Inspirados pelos ecos de Sly & the Family Stone, The 5th Dimension, Funkadelic, Eric Burdon & War e Grand Funk Railroad, os paulistanos do Som Nosso de Cada Dia exploraram (e muito bem) essa jazida. A banda teve vida efêmera. Lançou apenas dois discos e um compacto na década de 1970 – quase 30 anos depois, voltaria a se reunir para shows comemorativos e dois registros ao vivo.
Em 1974, a banda lançou seu primeiro trabalho. O (hoje) cultuado Snegs é um resumo do progressivo brasileiro. E um dos mais brilhantes, criativos e empolgantes discos do gênero. Após esse trabalho profundo – se você ainda não ouviu, corra! – a banda subverteu e enveredou pelo suingue funkeado, tendo a black music como fio condutor.
A gafieira ganhou o lado A do disco Som Nosso, de 1977. Batizada de Sábado, a primeira metade da bolacha abre com um torpedo: a sensacional Pra Swingar, com arranjo de metais e piano no patamar do primeiro time da Motown. São pouco mais de 16 minutos da mais rara combinação de elementos roqueiros e dançantes.
Ah, o admirável velho mundo do vinil.
No lado B – e tudo poderia ser diferente no lado B – a banda retorna às ambientações baseadas no jazz e no “avant-gard”. Chamado de Domingo, a segunda metade do álbum é repleta de temas para o deleite e relaxamento, típico de uma manhã ensolarada de domingão. Antes da prematura despedida, o Som Nosso de Cada Dia deixaria um compacto simples. E o título de faixa A inspirou o nome da banda carioca Black Rio, um dos mais cultuados grupo instrumental carioca.
O guitarrista Miguel de Deus é outro que seguiu os ensinamentos do reverendo James Brown. A guinada não foi tão radical assim. O suingue funkeado estava presente desde o único registro de sua primeira banda, Os Brazões. Lançado em 1969 pela RGE, o álbum tem raízes do tropicalismo, doses cavalares de psicodelismo, percussão com influências de matrizes africanas e nordestinas e (muitas) guitarras fuzz e wah wah. O grupo acompanhou a cantora Gal Costa na sua fase “psicodélica” e ajudou Jards Macalé a defender Gotham City no Festival da Canção. E fez parte de coletâneas espalhadas pelo mundo dedicadas aos sons mais psicoativos.

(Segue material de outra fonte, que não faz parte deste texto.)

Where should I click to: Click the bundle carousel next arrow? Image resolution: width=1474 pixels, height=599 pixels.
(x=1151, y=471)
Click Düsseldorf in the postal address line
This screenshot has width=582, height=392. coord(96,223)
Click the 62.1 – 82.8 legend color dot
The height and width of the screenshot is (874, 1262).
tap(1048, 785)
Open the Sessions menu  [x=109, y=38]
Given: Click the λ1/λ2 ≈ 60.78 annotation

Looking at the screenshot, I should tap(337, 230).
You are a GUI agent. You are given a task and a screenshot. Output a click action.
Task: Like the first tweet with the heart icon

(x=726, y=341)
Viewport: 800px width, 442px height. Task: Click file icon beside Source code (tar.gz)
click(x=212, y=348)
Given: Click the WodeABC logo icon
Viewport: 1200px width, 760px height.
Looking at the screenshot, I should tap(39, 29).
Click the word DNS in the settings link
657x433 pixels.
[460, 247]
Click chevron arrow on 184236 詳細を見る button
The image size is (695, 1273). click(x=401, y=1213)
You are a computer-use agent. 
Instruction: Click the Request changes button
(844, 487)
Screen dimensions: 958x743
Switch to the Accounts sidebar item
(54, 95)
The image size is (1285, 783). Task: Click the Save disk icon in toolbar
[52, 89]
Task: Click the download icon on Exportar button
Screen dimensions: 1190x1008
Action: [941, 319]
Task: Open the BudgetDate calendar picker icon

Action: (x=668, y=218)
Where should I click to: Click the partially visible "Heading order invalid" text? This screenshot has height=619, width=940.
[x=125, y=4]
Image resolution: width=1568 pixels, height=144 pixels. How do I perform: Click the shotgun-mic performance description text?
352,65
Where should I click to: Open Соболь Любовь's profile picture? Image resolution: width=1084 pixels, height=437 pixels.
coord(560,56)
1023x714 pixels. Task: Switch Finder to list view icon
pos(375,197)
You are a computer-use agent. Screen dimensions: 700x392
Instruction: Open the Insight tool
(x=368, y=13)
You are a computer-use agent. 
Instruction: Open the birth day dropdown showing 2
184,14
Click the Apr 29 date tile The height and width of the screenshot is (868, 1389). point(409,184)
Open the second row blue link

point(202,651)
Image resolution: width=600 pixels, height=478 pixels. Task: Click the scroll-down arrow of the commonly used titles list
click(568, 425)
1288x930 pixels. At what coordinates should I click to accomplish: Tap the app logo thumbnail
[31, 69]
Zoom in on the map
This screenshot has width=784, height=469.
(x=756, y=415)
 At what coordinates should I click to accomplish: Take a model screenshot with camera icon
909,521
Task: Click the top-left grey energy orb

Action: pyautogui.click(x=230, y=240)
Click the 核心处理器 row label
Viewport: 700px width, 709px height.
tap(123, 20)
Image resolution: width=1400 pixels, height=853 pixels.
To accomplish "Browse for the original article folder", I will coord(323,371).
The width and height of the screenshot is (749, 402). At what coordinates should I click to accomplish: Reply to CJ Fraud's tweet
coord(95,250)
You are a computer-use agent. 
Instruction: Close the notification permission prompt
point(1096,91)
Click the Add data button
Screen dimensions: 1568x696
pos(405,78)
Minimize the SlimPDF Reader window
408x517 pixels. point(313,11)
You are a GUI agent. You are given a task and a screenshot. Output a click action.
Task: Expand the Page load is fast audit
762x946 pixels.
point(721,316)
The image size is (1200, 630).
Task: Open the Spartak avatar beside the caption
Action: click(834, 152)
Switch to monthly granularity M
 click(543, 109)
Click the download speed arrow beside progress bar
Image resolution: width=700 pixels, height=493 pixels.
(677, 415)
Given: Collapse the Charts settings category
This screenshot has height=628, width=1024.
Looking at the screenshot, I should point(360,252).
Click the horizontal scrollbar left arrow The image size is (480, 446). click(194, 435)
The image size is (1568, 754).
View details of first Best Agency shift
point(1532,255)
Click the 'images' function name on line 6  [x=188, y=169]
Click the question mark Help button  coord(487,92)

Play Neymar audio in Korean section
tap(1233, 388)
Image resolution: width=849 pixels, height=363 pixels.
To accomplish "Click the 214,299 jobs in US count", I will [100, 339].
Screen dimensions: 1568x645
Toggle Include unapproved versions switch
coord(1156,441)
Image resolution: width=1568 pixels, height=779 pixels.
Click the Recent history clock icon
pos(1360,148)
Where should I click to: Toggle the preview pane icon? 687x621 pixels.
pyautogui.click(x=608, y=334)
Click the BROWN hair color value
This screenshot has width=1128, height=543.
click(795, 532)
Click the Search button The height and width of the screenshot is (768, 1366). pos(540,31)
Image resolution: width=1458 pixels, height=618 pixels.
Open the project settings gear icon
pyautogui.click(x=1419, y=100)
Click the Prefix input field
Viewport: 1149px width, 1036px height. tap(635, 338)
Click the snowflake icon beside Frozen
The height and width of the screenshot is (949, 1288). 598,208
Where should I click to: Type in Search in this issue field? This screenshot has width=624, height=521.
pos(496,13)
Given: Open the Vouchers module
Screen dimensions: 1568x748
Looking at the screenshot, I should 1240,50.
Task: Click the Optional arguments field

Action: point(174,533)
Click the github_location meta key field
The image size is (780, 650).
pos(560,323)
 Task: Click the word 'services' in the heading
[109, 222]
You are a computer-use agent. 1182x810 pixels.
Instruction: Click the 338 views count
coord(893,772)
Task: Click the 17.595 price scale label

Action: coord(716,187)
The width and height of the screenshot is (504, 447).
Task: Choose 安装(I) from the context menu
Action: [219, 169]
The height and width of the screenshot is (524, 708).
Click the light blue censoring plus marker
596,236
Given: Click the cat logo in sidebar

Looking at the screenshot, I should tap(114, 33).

A junção de progressivo e samba-soul se consolidaria com o segundo trabalho, desta vez à frente da Assim Assado. A banda, cujo título e capa demonstram claras as referências ao Secos e Molhados, deixou apenas uma pérola pela nanica Companhia Industrial de Discos (CID). E ganharia formato definitivo no único trabalho solo de Miguel de Deus, o Black Soul Brothers. Obscuro e desconhecido, o disco é considerado um dos mais importantes da black music nacional. O álbum reúne apenas oito canções, com longos temas instrumentais numa atmosfera despretensiosa e festiva.
A seriedade e universo do progressivo ficam em segundo plano, dando vazão ao deboche e arranjos vocais bem próximos a gritos estridentes. A miscelânea funciona. Som de altíssimo nível, para até os mais sisudos fãs de progressivo afastar os móveis da sala e sair dançando.